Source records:
————

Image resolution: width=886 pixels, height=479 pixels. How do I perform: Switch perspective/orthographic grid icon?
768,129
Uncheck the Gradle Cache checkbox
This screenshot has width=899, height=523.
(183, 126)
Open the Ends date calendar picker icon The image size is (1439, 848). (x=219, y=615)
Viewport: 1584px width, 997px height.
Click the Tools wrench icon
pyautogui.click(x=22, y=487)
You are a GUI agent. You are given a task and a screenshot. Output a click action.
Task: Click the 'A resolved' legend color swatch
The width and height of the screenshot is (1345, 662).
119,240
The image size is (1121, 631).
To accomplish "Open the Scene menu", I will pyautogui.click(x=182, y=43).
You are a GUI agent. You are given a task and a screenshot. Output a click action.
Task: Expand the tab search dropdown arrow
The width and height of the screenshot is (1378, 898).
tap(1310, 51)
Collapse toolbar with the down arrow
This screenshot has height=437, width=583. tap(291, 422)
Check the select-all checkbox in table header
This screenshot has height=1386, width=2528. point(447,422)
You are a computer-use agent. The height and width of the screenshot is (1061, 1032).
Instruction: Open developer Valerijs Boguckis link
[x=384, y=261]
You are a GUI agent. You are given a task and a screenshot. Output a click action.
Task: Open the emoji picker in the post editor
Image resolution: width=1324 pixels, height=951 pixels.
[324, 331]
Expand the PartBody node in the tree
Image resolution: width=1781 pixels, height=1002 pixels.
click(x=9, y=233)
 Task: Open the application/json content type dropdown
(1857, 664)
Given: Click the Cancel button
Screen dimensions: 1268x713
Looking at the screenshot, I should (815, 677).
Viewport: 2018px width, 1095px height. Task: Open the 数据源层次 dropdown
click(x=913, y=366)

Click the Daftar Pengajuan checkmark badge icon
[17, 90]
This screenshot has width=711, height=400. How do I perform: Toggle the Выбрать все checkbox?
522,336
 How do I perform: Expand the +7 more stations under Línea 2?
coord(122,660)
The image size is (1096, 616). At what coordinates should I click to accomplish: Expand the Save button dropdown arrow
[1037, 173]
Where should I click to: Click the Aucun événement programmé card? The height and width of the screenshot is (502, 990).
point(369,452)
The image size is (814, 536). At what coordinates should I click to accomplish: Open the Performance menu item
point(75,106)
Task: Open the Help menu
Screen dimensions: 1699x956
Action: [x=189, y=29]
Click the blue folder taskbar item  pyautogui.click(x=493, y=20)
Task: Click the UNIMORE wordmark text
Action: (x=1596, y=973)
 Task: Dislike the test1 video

————

Reproduce every line from the entries that holds the word "picker".

Open the Ends date calendar picker icon The image size is (1439, 848). (x=219, y=615)
Task: Open the emoji picker in the post editor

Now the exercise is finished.